Dance has long had the power to transform moments in the cinema, and not just in musicals: think of the teenagers shaking off their detention blues in The Breakfast Club; the way Rosie Perez seemed to ripple with every tense beat during the intro of Do the Right Thing; or Denis Lavant moving with frenzied abandon at the end of Beau Travail – bursts of joy, fury and catharsis integral to their creator’s visions.

In Chilean filmmaker Pablo Larraín’s (Jackie; Neruda) new drama Ema, dance becomes a liberating force for chaos and change, pushing against established notions of art, family and gender – in the shape of his magnetic, platinum-haired star Mariana Di Girólamo.

She’s Ema, the lead performer in a contemporary dance company based in the Chilean port city of Valparaíso: acid wash denim and sweatpants by day, bodysuits and expressive synchronicity by night.

The dance troupe – choreographed by her lover, Gastón (Gael García Bernal) – moves in silhouette against a pulsing, blood red sun, while Nicolás Jaar’s uneasy soundscape suggests imminent emotional rupture.

Sure enough, Ema’s relationship with the 12-years-older Gastón is falling apart. He’s infertile, so they adopted a troubled young Columbian boy, Polo (Cristián Suárez), only to give him away after he sets the family home (and Ema’s sister) on fire.

### INSTRUCTIONS:
a: According to the film review, in which city is Ema's dance company based?
b: Translate this sentence from the film review into Spanish: "The dance troupe – choreographed by her lover, Gastón (Gael García Bernal) – moves in silhouette against a pulsing, blood red sun, while Nicolás Jaar’s uneasy soundscape suggests imminent emotional rupture."
c: Reproduce word for word the stretch of the film review from "She’s Ema, the" through "sister) on fire.".

### EXTRACTED ENTRIES:

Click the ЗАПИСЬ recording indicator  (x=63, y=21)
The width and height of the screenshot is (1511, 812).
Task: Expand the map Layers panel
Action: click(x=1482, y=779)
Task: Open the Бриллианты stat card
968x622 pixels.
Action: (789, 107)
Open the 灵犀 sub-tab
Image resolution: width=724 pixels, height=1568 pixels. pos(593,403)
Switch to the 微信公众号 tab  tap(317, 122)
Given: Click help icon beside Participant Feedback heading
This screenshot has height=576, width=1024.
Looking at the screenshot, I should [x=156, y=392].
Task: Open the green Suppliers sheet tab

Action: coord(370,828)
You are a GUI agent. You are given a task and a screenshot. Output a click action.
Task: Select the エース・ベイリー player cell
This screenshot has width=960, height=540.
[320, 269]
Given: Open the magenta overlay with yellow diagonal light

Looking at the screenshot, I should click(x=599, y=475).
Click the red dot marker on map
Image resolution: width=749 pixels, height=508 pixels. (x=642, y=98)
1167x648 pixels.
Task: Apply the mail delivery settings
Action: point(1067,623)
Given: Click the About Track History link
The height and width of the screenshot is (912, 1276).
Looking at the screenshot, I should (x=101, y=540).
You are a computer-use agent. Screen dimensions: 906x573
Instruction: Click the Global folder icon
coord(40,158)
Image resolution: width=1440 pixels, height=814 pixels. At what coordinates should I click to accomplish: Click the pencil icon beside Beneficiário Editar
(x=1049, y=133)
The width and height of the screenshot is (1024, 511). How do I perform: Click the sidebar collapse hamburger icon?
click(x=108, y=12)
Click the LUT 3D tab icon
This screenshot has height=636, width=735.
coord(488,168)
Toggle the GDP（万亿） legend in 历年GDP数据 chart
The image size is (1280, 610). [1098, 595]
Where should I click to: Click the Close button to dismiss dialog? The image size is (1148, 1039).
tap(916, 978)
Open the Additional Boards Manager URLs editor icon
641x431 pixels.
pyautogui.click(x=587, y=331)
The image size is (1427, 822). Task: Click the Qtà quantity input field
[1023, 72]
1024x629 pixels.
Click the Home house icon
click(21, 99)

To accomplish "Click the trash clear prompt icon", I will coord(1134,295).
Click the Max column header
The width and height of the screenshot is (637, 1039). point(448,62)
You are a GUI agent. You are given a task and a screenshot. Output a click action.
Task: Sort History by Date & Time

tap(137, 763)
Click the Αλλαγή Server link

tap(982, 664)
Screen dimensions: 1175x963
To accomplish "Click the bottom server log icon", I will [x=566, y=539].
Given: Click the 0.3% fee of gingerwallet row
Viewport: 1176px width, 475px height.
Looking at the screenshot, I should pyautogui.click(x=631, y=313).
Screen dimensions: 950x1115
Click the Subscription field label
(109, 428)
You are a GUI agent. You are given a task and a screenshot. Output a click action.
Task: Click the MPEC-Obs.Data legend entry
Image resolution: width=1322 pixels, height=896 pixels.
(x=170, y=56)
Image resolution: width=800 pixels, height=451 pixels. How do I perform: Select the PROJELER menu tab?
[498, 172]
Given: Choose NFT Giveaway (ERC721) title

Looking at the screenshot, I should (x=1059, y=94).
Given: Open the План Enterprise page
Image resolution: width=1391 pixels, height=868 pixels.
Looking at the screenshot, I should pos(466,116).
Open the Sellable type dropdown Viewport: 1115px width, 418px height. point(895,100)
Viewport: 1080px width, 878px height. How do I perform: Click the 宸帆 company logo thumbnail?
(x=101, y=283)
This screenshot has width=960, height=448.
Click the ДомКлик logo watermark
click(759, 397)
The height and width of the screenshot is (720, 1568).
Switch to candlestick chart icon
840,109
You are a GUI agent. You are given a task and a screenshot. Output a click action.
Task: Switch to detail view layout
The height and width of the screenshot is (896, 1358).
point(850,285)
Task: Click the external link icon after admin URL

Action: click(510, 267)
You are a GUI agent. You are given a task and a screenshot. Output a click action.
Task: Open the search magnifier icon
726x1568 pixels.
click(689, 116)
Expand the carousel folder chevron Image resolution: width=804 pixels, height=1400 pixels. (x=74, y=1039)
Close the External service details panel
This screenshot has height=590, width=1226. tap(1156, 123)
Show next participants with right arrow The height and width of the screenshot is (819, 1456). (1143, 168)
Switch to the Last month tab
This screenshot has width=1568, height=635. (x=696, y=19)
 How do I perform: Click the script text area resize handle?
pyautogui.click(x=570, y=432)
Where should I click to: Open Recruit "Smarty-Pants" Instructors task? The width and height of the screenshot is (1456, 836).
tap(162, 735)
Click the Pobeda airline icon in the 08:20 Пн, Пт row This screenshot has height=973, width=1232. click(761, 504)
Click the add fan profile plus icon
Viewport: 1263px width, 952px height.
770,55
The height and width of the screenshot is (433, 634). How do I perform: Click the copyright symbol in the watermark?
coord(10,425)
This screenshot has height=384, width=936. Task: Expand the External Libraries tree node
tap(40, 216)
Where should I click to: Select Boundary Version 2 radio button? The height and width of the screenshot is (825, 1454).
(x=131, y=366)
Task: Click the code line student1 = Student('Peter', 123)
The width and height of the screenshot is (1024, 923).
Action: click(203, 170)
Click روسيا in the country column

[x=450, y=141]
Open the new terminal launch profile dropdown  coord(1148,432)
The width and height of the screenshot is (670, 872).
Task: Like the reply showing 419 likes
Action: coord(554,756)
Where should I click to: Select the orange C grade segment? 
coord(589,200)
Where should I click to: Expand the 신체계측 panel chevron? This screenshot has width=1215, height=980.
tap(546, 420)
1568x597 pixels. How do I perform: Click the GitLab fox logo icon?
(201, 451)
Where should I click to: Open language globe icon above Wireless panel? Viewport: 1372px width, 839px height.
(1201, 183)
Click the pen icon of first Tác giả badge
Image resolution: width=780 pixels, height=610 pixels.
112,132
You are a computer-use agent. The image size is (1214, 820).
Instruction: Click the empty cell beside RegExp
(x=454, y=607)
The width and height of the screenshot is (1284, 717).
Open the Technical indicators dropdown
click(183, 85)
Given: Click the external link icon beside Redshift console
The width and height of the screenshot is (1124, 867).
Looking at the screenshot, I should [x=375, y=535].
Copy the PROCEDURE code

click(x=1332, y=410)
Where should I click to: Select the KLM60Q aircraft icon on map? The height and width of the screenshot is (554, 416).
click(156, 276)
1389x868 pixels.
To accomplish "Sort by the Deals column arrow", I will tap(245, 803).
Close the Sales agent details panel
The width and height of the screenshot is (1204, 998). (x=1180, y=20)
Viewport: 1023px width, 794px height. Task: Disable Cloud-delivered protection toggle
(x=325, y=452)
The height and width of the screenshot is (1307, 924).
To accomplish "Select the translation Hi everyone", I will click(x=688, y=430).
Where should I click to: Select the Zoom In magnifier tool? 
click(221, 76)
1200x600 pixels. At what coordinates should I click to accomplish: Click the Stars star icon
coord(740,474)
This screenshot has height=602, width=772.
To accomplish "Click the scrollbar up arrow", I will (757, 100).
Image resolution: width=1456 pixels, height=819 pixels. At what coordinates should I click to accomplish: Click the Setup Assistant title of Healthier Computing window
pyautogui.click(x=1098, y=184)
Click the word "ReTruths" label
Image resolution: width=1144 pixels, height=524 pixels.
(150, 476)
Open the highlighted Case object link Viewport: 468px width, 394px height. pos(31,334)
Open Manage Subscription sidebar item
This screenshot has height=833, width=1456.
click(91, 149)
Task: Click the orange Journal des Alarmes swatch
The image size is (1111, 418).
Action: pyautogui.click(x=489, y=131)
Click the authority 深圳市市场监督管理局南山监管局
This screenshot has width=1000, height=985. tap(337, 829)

### SOLUTIONS PER TASK:
a: Valparaíso, a Chilean port city.

b: La compañía de danza –coreografiada por su amante, Gastón (Gael García Bernal)– se mueve en silueta contra un sol palpitante y rojo sangre, mientras el inquietante paisaje sonoro de Nicolás Jaar sugiere una ruptura emocional inminente.

c:
She’s Ema, the lead performer in a contemporary dance company based in the Chilean port city of Valparaíso: acid wash denim and sweatpants by day, bodysuits and expressive synchronicity by night.

The dance troupe – choreographed by her lover, Gastón (Gael García Bernal) – moves in silhouette against a pulsing, blood red sun, while Nicolás Jaar’s uneasy soundscape suggests imminent emotional rupture.

Sure enough, Ema’s relationship with the 12-years-older Gastón is falling apart. He’s infertile, so they adopted a troubled young Columbian boy, Polo (Cristián Suárez), only to give him away after he sets the family home (and Ema’s sister) on fire.